■ **Excerpt provided**:
* * * * * * * * *

Government(s) have a Pay Role
Government(s) are the nations biggest employers and play a direct role setting pay for their public workforce but continue taking a cautious approach with caps and limits on outcomes. Under current rules, annual wage increases under the former Morrison government for Commonwealth public servants “could no longer exceed wage rises in the private sector”, and “agencies may negotiate a lower outcome” than private sector wage increases although the new Federal Labor government has made solid commitments on re-establishing genuine bargaining and real wage rises, while tackling insecure work, and promoting better workplace relations to change this.
In each state, governments apply wage caps.
The NSW Government announced recently it will raise its 2.5% wage ceiling to 3% next financial year and up to 3.5% in 2023-24, in the
face of incomes falling behind consumer price inflation and scheduled industrial action. The revised caps would apply to deals struck after July 1 and would apply for the next two years.

* * * * * * * * *

■ **Task objective**: Quote the passage on government wage caps word for word, starting with "Government(s) have a" and going on through "apply wage caps.". The listing comes from an unrelated source.

* * * * * * * * *

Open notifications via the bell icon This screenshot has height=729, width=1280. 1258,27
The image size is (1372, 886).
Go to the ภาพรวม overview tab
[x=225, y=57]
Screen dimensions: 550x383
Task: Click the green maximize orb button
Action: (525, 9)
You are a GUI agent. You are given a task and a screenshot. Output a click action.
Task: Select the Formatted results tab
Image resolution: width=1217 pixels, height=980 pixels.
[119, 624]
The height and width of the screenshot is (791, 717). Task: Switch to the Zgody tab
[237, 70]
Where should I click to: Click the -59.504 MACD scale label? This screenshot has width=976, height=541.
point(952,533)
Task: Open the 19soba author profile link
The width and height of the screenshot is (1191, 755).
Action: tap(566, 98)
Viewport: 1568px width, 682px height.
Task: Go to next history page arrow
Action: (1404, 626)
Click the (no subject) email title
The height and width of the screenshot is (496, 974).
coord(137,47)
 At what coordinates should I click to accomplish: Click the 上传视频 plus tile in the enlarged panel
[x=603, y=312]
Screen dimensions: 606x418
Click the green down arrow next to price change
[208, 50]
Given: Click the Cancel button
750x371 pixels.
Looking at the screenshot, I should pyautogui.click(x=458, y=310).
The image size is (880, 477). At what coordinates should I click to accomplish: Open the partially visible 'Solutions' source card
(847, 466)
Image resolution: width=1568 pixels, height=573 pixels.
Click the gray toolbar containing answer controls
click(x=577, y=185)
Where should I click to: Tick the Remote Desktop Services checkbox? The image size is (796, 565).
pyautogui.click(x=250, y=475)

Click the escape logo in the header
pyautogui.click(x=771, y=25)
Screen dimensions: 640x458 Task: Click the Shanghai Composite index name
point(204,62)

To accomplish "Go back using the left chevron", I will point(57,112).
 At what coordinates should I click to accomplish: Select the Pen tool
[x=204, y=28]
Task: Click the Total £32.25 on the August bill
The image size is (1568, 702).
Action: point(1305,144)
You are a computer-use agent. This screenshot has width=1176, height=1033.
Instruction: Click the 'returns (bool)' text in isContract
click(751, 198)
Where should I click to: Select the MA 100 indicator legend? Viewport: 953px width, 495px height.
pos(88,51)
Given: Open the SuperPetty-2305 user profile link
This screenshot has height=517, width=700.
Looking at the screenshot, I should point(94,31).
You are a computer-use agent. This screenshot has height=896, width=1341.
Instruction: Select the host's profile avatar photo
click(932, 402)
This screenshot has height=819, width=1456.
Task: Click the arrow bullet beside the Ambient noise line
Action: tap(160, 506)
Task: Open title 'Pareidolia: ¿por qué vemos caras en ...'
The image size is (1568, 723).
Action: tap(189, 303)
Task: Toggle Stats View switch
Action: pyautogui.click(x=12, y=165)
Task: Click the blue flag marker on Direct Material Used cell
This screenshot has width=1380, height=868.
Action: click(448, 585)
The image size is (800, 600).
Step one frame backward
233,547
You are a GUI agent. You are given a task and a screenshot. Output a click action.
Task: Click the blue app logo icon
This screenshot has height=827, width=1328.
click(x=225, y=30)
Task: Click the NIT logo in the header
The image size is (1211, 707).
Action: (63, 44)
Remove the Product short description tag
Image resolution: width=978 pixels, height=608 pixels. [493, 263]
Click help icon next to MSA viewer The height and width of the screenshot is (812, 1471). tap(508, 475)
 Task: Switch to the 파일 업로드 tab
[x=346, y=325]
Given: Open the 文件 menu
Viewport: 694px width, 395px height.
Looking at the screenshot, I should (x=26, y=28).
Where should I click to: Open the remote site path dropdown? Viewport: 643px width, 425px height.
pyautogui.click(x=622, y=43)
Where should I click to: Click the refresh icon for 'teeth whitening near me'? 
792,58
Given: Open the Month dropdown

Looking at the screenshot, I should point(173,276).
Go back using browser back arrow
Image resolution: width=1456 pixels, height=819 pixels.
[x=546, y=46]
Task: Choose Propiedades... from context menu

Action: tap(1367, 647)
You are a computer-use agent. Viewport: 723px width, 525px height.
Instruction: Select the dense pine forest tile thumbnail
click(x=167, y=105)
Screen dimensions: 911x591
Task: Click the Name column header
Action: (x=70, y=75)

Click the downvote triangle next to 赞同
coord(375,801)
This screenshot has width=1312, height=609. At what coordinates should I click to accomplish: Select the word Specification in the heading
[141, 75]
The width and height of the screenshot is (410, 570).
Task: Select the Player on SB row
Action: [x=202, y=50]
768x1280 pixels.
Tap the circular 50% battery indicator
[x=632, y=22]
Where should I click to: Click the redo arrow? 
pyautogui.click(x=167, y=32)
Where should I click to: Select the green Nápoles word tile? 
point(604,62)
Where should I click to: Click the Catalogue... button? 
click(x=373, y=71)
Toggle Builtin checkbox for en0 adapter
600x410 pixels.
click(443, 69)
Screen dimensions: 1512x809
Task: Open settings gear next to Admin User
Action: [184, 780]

* * * * * * * * *

■ **In response**:
Government(s) have a Pay Role
Government(s) are the nations biggest employers and play a direct role setting pay for their public workforce but continue taking a cautious approach with caps and limits on outcomes. Under current rules, annual wage increases under the former Morrison government for Commonwealth public servants “could no longer exceed wage rises in the private sector”, and “agencies may negotiate a lower outcome” than private sector wage increases although the new Federal Labor government has made solid commitments on re-establishing genuine bargaining and real wage rises, while tackling insecure work, and promoting better workplace relations to change this.
In each state, governments apply wage caps.